Saturday, December 19, 2009
On Christmas morning at our house we have a tradition of reading about the birth of Jesus from the Bible before we do anything else. At times it is enough to hear the story again, listen with the heart, and open our spirit to receive God’s gifts. (Then we move on to exploring our stockings, and tearing away at wrapping paper!)
I suggested that you take time to read from Matthew and Luke, and note any differences you saw between them, in their treatments of Jesus’ birth. While there are times to soak in the wonder of the biblical stories- there are also times to use our considerable intellectual gifts.
Both Gospels offer a “genealogy” for Jesus. (Matthew’s is in chapter one, Luke’s is in chapter three) These family trees are very different. One example is that Matthew says Jacob was Jesus’ grandfather, and Luke says it was Heli.
Matthew does not describe the birth of John the Baptist or the visit of the angel Gabriel to Mary, announcing that she will bear a child. Matthew does not describe Mary’s visit to Elizabeth, or Mary’s recitation of the Magnificat (which is almost certainly lifted straight from Hannah’s song in the Samuel story). Matthew makes no mention of the journey to Bethlehem. There is no Roman census. Jesus is not wrapped in bands of cloth or laid in a manger. There is no inn, no stable, and there are no shepherds or angels (except the angel that appears to Joseph in his dreams). In Matthew, the Magi visit Jesus in a house.
Luke’s story does not include the Magi, or the star. There is no mention of Herod ordering the death of all Hebrew boys under the age of two, and Mary and Joseph do not flee to Egypt with Jesus.
Despite the efforts of pageant directors to “harmonize” these two stories, a close look suggests they are not complimentary tales that each fill in blanks left by the other.
There are some things about which these writers are in agreement. They both say that Jesus was born near the end of the reign of King Herod. Bethlehem was his birthplace, but he grew up in Nazareth. They both present Joseph as the father of Jesus (in fact, the genealogies, though different in detail, demonstrate that as Joseph’s son, Jesus was of the line of King David.) They agree that Mary was the child’s mother, and that his name was Jesus.

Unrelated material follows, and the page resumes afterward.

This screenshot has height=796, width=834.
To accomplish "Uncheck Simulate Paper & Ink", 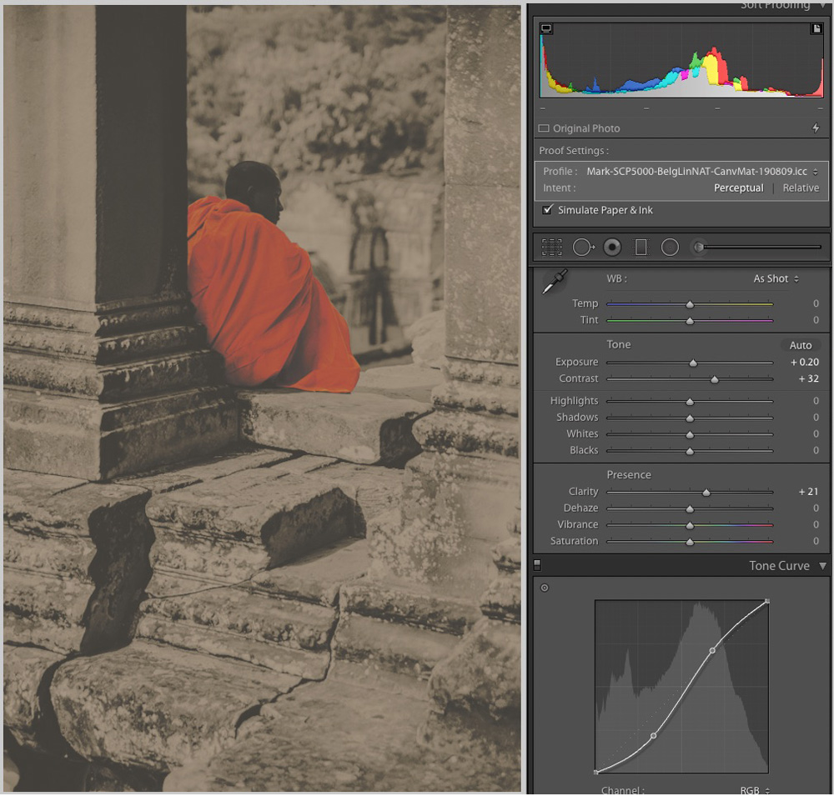I will (548, 210).
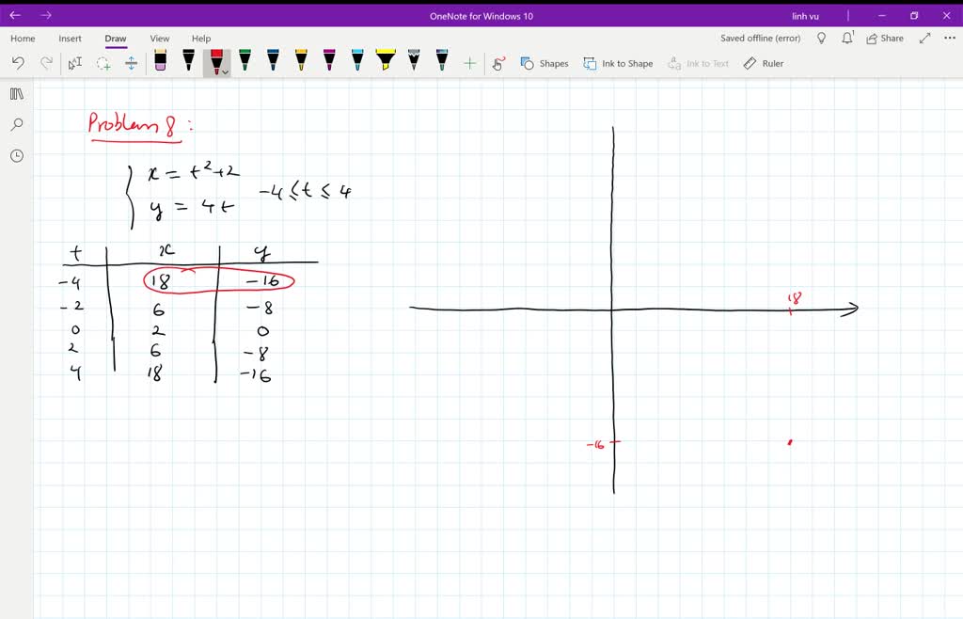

In both stories an angel announces that this child is destined to be a saviour. (In Luke the angel tells Mary, in Matthew, Joseph is told by an angel in his dream.)
Both gospels say that Mary and Joseph were betrothed but not married at the time of Mary’s pregnancy, and that Jesus was born after they began to live together. Both suggest that Mary was a virgin, and that Joseph was not involved in Jesus’ conception- that it was by the Holy Spirit.
What do we do with all of this? Personally, my faith in God, and my passion for following the way of Jesus are not dependent on the reliability of the stories about his birth. If we read the rest of the stories about Jesus, as we have them in Matthew, Mark, Luke, and John, there are many discrepancies and disagreements. As I have mentioned earlier, I don’t think they were writing history- they were telling stories to teach theology. I am drawn to the meaning of the stories, and the “rightness” of the way that Jesus taught.
Outside of the two Nativity stories, and the story of the boy Jesus in Jerusalem (Luke 2:41-52) having a theological discussion with the Temple priests, the Gospel stories are all about Jesus as an adult. (There are fanciful tales about the boy Jesus as a trouble-maker and wonder-worker, but they are not found in the Bible. They are found in documents written much later, that are considered of doubtful authenticity.)
Until the moment that Jesus began his public ministry, and was gathering followers, why would anyone (outside of his family and neighbours) have known about his early life? He was the child of simple, probably illiterate people, from an obscure village in an unimportant province of a small territory of the Roman Empire. Who would have been there to write down the “real story”?
Thursday, December 17, 2009
In lieu of a proper 5th page, I am going re-present a piece I wrote at this time last year, part of the "Advent Alphabet Letters" series:
S is for story. We love the Nativity stories. As my children love to point out every year in pageant rehearsals, there are two distinct Nativity stories. Matthew and Luke’s stories are often “conflated”. -That is the term scholars use when two stories are fused into one. (So that you end up with the shepherds from Luke and the Magi from Matthew all crowded on the same pageant stage.)
When I lead Bible studies on the nativity stories, people often find it hard to believe that there are significant factual differences in the two stories. The best way to sort that out is to read Matthew chapters one and two, and then read Luke chapter one, and chapter two up to verse 20. Before you do your reading, let me try to address why these two stories are so different.
Both Matthew and Luke were gospels, rather than historical accounts. They were doing theological, rather than journalistic work. Matthew wrote at least 50 years after Jesus’ death. Luke may have been written a little later. They were most likely 2nd generation followers of the Jesus movement- and not amongst the original disciples. (Scholars note that it was common in the ancient world to attach the name of an honoured figure to a religious document- this at the same time was a tribute, and a way to claim some of the stature of the person.)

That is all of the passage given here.